The "established rule" you're looking for is related to the Nyquist-Shannon sampling theorem, so I'd suggest researching that term. Non-rigorously, you have to sample things at least twice per up/down wiggle in order to not lose information about the function. This kind of makes sense: you have to catch every peak and trough, or you're not getting the whole picture. You have to sample twice per period of the highest frequency present in the function. If you calculate the FFT of such a properly sampled sequence, you'll see that the FFT well approximates the Fourier transform.
Unfortunately, your function is of infinite support in both the $x$ and $k$ domains: it does not have a highest frequency, so the Nyquist theorem does not strictly apply. However, we can still non-rigorously apply it. The results depend on where you truncate $f(x)$, since you can't feed infinite samples into an FFT.
Let's calculate the "instantaneous" frequency of $f(x)$. It is given by the derivative of the cosine argument: $ k_\text{inst}(x) = \frac{d}{dx}x^2 = 2x $ At the endpoints of a finite domain of truncation $x\in(-x_c,x_c)$, the highest frequency present is $ k_\text{inst-max}=2x_c, $ and the Nyquist rate is double that $ k_\text{Nyq}\approx 4x_c $ To convert to a "length" per sample (where "length" is really your units of measure for $x$) we take the reciprocal and multiply by $2\pi$ $ \nu_s=\frac{2\pi}{4x_c}=\frac{\pi}{2x_c} $ The sampling length should be at least that; in practice you take some fraction of that that length for finer resolution (oversampling). This is Delta_x
in your parlance. Here's an example with $x_c=5$ and no oversampling ($\nu_s$ as above):

You can see that the samples just barely capture the peaks and valleys of the function most of the time. For better resolution, up the oversampling; here's an example with the sampling length halved.
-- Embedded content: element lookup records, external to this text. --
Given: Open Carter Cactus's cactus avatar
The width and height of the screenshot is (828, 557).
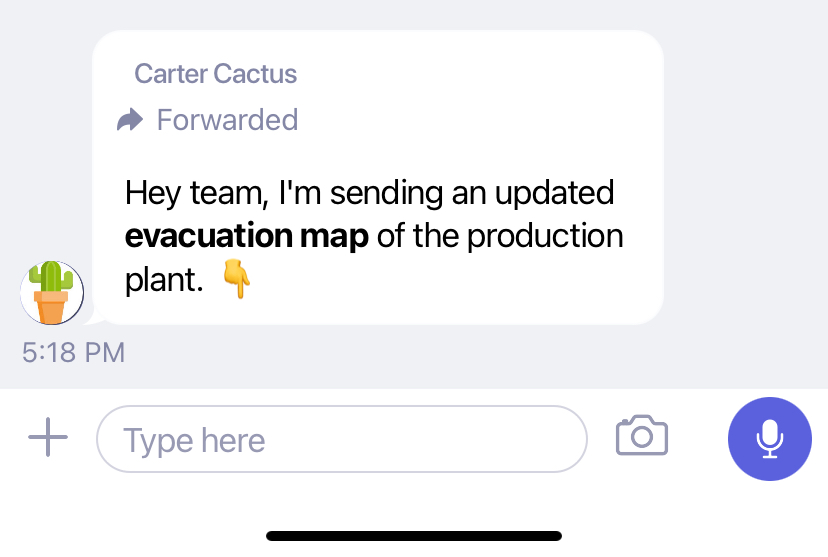Looking at the screenshot, I should click(x=52, y=292).
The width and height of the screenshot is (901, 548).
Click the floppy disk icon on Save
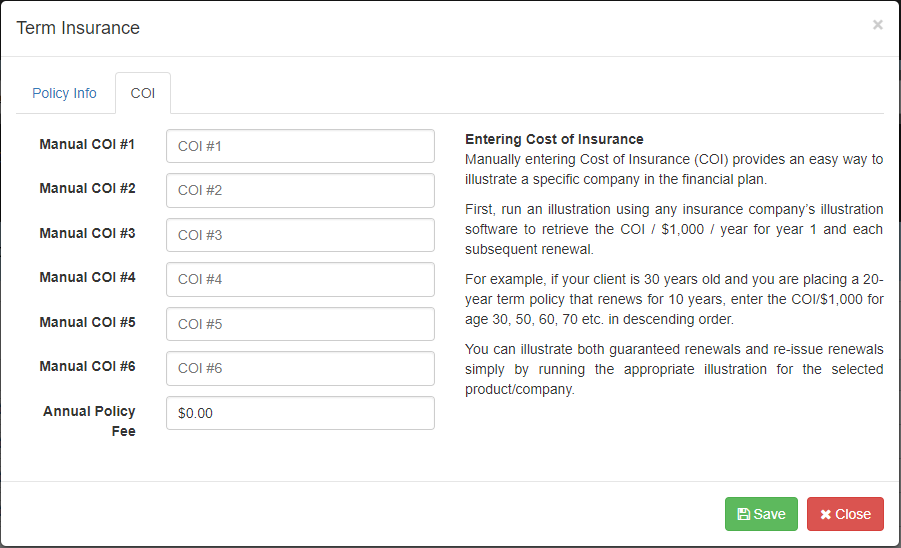coord(744,514)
As you can see, this does a better job of capturing the behavior of the function. Finally, you'll only see agreement in the $k$ domain with the expected Fourier transform over the limited set of frequencies that are present in your truncation of $f$, and even then you'll see better and better agreement at higher and higher oversampling.
Finally, there are some other things you can do like windowing the function before taking the FFT to smooth out issues in the $k$ domain, so I would suggest looking into window functions on Wikipedia.